Transfer pricing: the main thin capitalisation legislation: Special rules for lending between companies
Corporate thin capitalisation rules
There are specific rules for thin capitalisation where the actual provision relates to lending between (or supported by) connected companies. These begin at TIOPA10/S152 (previously at TA88/SCH28AA/PARA1A), and inform how the basic transfer pricing legislation at TIOPA10/S147 should be interpreted for the provision of securities between companies.
Meaning of security
The term “security” suggests that the indebtedness is secured against the assets of the borrower, so that in the event of a default, those assets might be seized and realised by the lender. This security decreases the lender’s financial risk e.g. a mortgage. However the meaning is expanded by TIOPA10/S154:
Security” includes securities not creating or evidencing a charge on assets.
This widens the definition of security to include a loan or any other advance of money, irrespective of whether it is secured by a charge on the borrower’s assets or not. Therefore, a “security” in this context is simply an agreement in relation to debt, between the lender and the borrower. The agreement itself could range from the type of long, formal document likely to exist between a syndicate of lenders and a major plc, to a one-page informal agreement between members of the same group, to an understanding that trade debts will be left outstanding for longer than a commercial period. This is a matter of fact and degree, and lack of detail or formality is not evidence of the absence of a lending arrangement.
Factors taken into account when evaluating the security
TIOPA10/S152(2) specifically requires account to be taken of “all factors” when comparing the actual provision with the arm’s length provision. This is no more than a reiteration of the normal principles used to evaluate any transfer pricing provision: the “would” and “could” arguments mentioned in INTM413030. S152 goes on to say that these factors should include::
- the question whether the loan would have been made at all in the absence of the special relationship,
- the amount which the loan would have been in the absence of the special relationship, and
- the rate of interest and other terms which would have been agreed in the absence of the special relationship
Again, these are all factors which would be considered by independent parties acting at arm’s length, at the time when the provision was made.
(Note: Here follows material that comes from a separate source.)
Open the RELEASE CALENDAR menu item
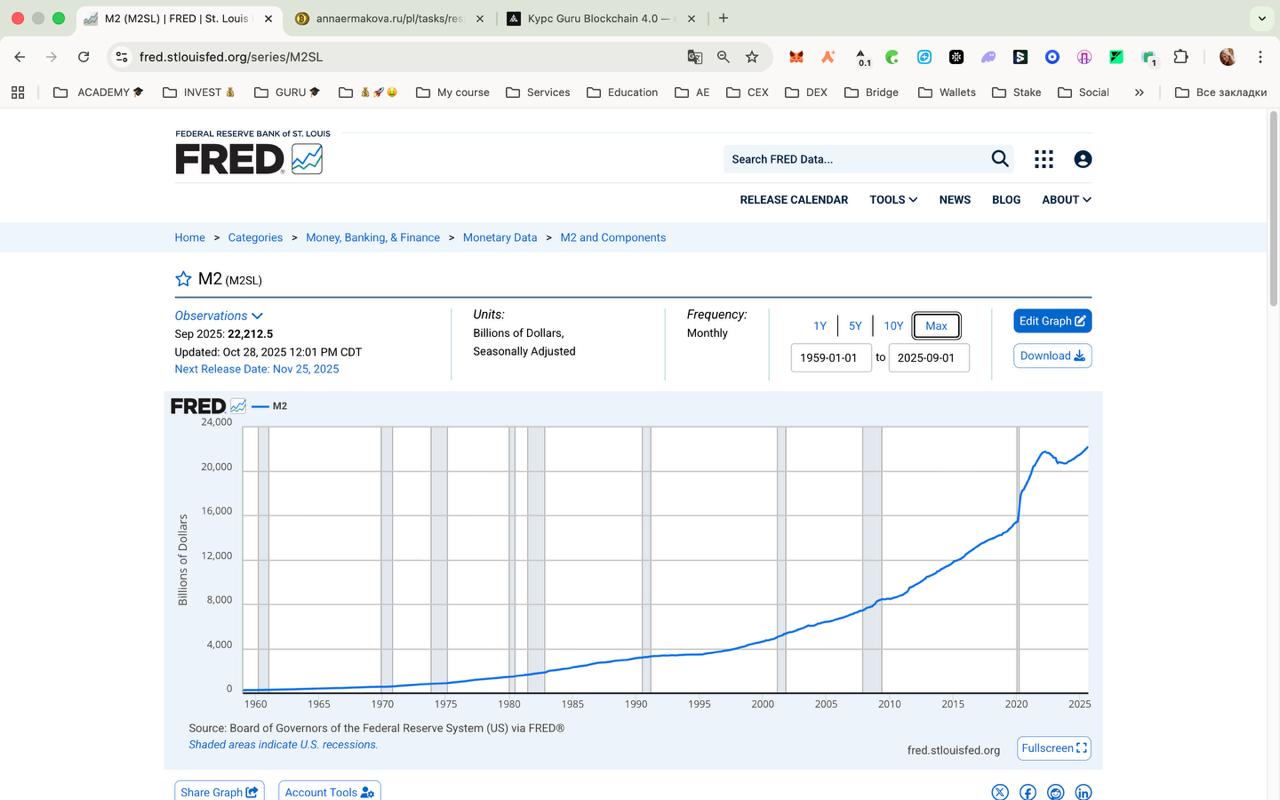Screen dimensions: 1280x800 click(x=793, y=200)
The legislation uses the term special relationship, which refers back to the participation condition explained in INTM412020.
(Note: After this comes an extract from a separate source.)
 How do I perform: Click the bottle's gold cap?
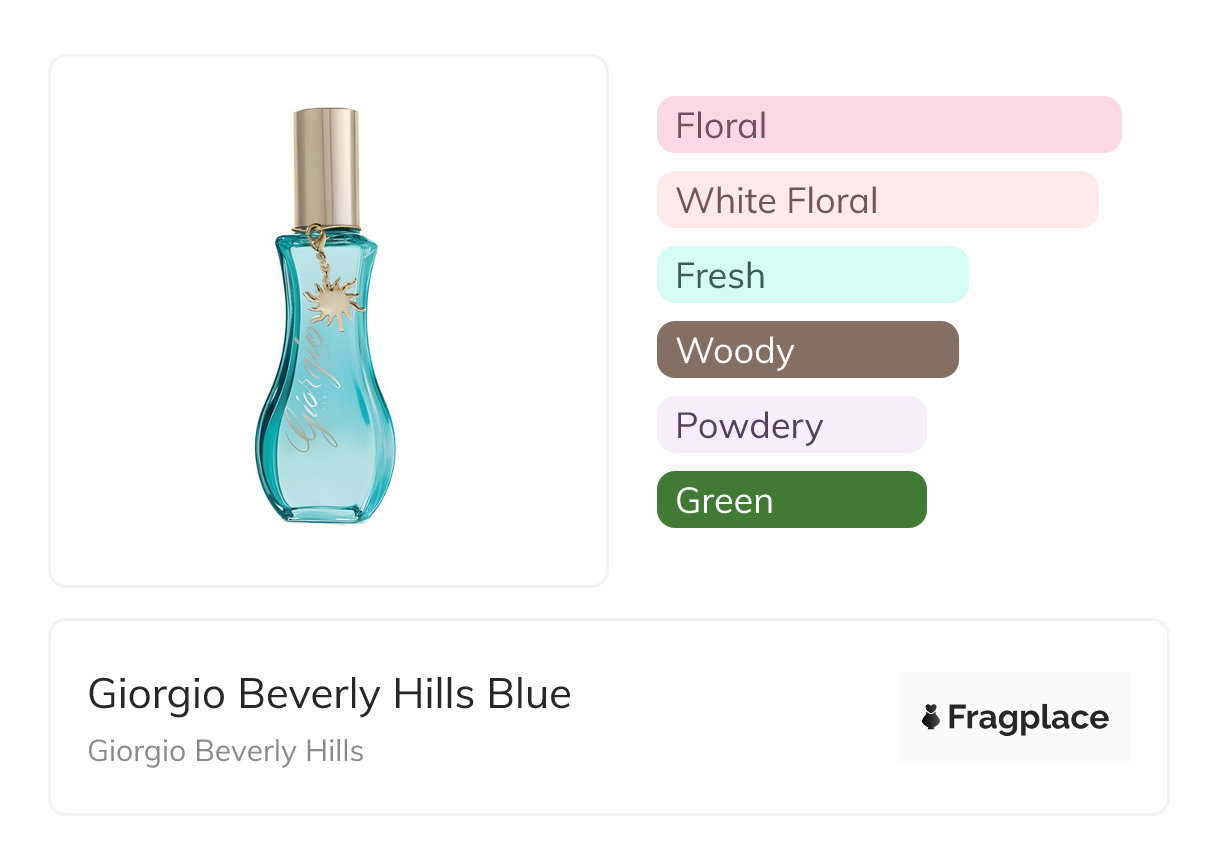coord(326,167)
Factors to be disregarded when evaluating the security
TIOPA10/S152(4) ensures that the fact that the lender is not generally in the business of making loans cannot be taken into account when evaluating the terms.
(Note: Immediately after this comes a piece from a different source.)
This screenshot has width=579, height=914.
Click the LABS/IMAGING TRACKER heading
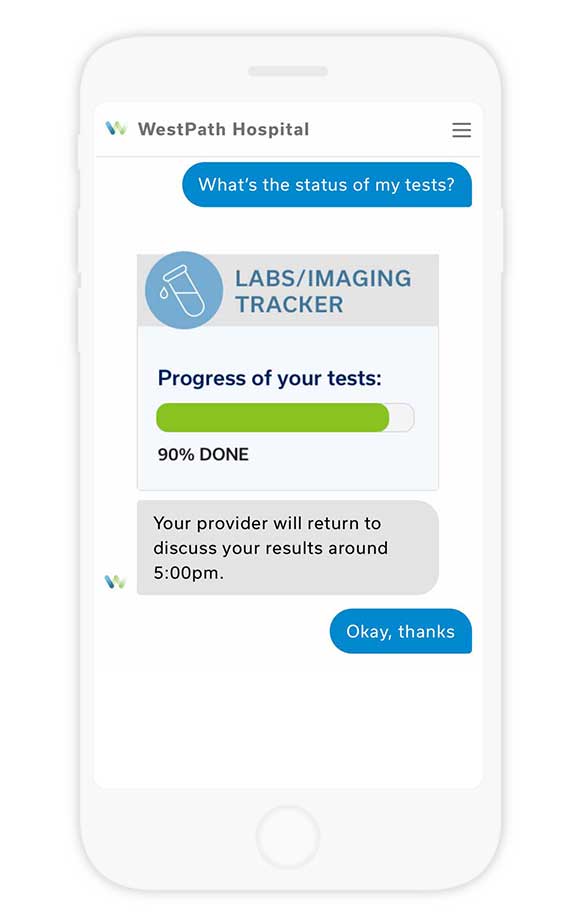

TIOPA10/S152 (5) and (6) ensure that the existence of a guarantee from a connected party is effectively ignored when evaluating what could and would be lent at arm’s length. It specifies that the existence of a guarantee should not be taken into account in determining of the arm’s length position for any of the following:
- the appropriate level or extent of the issuing company’s overall indebtedness,
- whether the loan would have been made at all
- the rate of interest
- the term of the loan
- repayment terms
- any other terms that might be expected to be applicable
This means that, for example, where the parent company of the borrower has substantial assets and income held in a separate sub-group, it may be able it to provide a guarantee to support the borrowing but that will be disregarded in thin cap calculations in respect of the borrower.
Further explanation of the specific rules relating to guarantees in TIOPA10/S153 is set out at INTM413110.